The bulge HFSC niche is organized into upper and lower regions, each with a distinct subset of cells [17,10]. The stem-cell marker Leucine-rich repeat-containing GPCR5 (Lgr5) is expressed in the bulge and HG and can be used to subclassify these populations of cells. The upper bulge contains a population of CD34⁺, Lgr5⁻ cells, while the lower bulge contains a CD34⁺, Lgr5⁺ cell pool. Within the HG, closer to the DP, is a population of CD34⁻, Lgr5⁺ cells. These are activated first by the DP during anagen to generate TACs and generate the hair shaft. The quiescent population of upper-bulge CD34⁺, Lgr5⁻ cells is then activated to replace the HG cells. Thus, the bulge contains unique sites for maintaining quiescent and active populations of HFSCs, restricting their growth and differentiation until replenishment of cells is required.

The canonical Wnt and BMP signaling pathways are crucial regulators of the bulge HFSC niche. Transgenic mice with transiently stabilized β-catenin exhibited de novo hair-follicle morphogenesis, forming newly functioning follicles with DP, sebaceous gland, outer and inner root sheath, and hair shaft [18]. The interaction of β-catenin and the Wnt-dependent transcription factor Lef-1 was strongly implicated in mediating this new growth. Furthermore, transgenic mice with enhanced β-catenin showed decreased time spent in telogen in favor of a more rapid switch to the anagen growth phase of the hair cycle.

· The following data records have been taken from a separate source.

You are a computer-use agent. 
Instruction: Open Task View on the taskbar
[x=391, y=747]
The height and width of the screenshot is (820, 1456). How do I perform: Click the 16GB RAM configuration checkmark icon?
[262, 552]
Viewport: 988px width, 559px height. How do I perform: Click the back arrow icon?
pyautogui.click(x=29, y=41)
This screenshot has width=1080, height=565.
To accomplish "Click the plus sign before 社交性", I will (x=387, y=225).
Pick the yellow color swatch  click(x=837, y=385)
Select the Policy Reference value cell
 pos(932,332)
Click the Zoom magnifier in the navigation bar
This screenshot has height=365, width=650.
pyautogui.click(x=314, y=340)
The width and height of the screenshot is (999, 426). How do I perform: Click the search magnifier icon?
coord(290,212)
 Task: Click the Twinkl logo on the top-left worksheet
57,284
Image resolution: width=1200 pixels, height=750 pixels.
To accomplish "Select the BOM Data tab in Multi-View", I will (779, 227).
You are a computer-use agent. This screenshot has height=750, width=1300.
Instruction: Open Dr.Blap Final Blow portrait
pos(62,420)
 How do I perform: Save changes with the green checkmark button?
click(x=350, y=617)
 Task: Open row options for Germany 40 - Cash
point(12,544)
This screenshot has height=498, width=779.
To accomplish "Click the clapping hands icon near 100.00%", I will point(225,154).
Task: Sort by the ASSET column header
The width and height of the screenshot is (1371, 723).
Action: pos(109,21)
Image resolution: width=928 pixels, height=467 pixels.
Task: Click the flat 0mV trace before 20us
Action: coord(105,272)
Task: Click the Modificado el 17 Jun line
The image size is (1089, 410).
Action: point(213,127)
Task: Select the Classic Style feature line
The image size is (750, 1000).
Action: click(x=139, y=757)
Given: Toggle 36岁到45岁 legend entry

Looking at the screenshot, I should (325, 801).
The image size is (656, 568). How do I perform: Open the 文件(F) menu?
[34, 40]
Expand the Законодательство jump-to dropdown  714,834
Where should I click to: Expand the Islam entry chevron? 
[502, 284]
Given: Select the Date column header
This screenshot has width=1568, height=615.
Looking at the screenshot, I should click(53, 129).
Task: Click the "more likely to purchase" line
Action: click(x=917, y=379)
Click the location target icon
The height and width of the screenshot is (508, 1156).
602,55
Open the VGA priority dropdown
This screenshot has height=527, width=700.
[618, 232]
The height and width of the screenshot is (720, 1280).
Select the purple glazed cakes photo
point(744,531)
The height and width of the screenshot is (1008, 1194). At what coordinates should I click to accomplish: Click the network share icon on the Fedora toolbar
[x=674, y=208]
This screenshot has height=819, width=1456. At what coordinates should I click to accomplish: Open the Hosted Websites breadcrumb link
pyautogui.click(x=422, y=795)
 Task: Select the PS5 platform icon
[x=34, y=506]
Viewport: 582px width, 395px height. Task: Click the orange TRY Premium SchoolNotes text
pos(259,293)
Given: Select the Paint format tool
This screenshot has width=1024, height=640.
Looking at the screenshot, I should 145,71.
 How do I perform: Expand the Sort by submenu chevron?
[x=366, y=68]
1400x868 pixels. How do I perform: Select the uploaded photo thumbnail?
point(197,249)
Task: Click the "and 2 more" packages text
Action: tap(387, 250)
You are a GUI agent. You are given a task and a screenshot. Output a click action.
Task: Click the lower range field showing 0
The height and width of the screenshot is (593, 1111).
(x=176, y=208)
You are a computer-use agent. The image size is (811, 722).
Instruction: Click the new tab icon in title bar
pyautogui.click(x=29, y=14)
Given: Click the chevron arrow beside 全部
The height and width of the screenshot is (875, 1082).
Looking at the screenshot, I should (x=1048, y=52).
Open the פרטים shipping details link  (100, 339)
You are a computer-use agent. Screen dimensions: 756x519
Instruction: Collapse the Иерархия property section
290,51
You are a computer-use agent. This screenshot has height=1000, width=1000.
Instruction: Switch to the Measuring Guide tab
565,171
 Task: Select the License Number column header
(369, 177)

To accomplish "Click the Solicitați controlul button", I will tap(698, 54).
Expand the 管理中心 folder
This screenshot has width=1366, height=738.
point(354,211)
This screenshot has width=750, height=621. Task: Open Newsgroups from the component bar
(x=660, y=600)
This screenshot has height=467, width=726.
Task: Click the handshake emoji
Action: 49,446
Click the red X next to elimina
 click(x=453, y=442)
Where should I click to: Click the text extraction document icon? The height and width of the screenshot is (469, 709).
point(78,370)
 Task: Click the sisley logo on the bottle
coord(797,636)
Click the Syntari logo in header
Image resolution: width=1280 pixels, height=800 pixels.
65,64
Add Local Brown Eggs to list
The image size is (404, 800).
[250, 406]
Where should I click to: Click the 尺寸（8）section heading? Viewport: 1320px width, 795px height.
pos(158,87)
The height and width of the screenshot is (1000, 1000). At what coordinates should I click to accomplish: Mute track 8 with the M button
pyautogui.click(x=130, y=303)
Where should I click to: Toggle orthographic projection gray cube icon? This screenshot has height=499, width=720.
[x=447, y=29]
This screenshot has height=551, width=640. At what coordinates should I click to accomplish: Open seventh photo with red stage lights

Signaling through BMP receptor 1A (BMPR-1A) is necessary for the differentiation of HG progenitor cells within the inner root sheath and hair shaft [19]. BMPR-1A null animals exhibit defects in their hair follicles. Additionally, mice unable to express the BMP inhibitor Noggin lack expression of Lef-1, indicating an intrinsic link between canonical Wnt and BMP signaling. Crosstalk between these two pathways begins with Noggin-mediated inhibition of BMP signaling, allowing for activation of Wnt/β-catenin to stimulate proliferation of HFSCs. Thus, activation of Wnt/β-catenin signaling leads to proliferation of HFSCs, while BMP signaling represses their activation through inhibition of Wnt [20]. Consequently, maintenance of quiescence in the HFSC niche of the bulge involves a “Wnt-off/BMP-on” balance of mediators, which is reversed at the DP to stimulate cell differentiation and follicle growth.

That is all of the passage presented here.